Problem requirements >>
Output the entries below exactly, from the first line to the line holding "Given: Open the Content Display dropdown", both included.

Information provided >>
# # # # # # #

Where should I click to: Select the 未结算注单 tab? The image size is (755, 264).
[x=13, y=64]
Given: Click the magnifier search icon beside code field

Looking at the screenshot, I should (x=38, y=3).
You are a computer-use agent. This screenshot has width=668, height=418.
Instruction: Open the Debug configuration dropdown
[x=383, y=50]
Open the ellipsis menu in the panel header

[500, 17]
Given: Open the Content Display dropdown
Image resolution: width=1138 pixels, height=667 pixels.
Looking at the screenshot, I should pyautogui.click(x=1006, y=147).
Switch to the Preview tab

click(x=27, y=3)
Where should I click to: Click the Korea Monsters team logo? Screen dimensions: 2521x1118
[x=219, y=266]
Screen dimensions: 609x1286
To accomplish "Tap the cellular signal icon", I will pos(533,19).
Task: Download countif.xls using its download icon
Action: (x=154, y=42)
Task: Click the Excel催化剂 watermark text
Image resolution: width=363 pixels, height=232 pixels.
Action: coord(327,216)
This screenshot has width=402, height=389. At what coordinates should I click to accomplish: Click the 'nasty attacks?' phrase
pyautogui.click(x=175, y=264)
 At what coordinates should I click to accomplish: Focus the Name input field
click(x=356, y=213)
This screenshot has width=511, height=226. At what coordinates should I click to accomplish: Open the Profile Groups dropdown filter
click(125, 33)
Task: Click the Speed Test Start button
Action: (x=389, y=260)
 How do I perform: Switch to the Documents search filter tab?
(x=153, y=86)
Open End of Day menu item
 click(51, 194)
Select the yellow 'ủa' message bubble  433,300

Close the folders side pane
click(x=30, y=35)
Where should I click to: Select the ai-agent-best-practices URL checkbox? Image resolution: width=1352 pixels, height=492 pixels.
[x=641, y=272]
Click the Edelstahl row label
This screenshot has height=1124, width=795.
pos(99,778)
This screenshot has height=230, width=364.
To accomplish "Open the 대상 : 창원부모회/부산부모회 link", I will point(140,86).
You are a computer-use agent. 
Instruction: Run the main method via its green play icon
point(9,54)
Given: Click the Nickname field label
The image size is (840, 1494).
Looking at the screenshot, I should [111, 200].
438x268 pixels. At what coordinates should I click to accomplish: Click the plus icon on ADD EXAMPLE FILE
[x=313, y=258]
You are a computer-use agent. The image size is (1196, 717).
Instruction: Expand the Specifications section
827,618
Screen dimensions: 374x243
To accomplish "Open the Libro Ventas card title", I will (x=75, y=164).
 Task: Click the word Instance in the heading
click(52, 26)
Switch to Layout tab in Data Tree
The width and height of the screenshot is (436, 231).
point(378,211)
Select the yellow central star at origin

# # # # # # #

Output for this task >>
Where should I click to: Select the 未结算注单 tab? The image size is (755, 264).
[x=13, y=64]
Given: Click the magnifier search icon beside code field

Looking at the screenshot, I should (x=38, y=3).
You are a computer-use agent. This screenshot has width=668, height=418.
Instruction: Open the Debug configuration dropdown
[x=383, y=50]
Open the ellipsis menu in the panel header

[500, 17]
Given: Open the Content Display dropdown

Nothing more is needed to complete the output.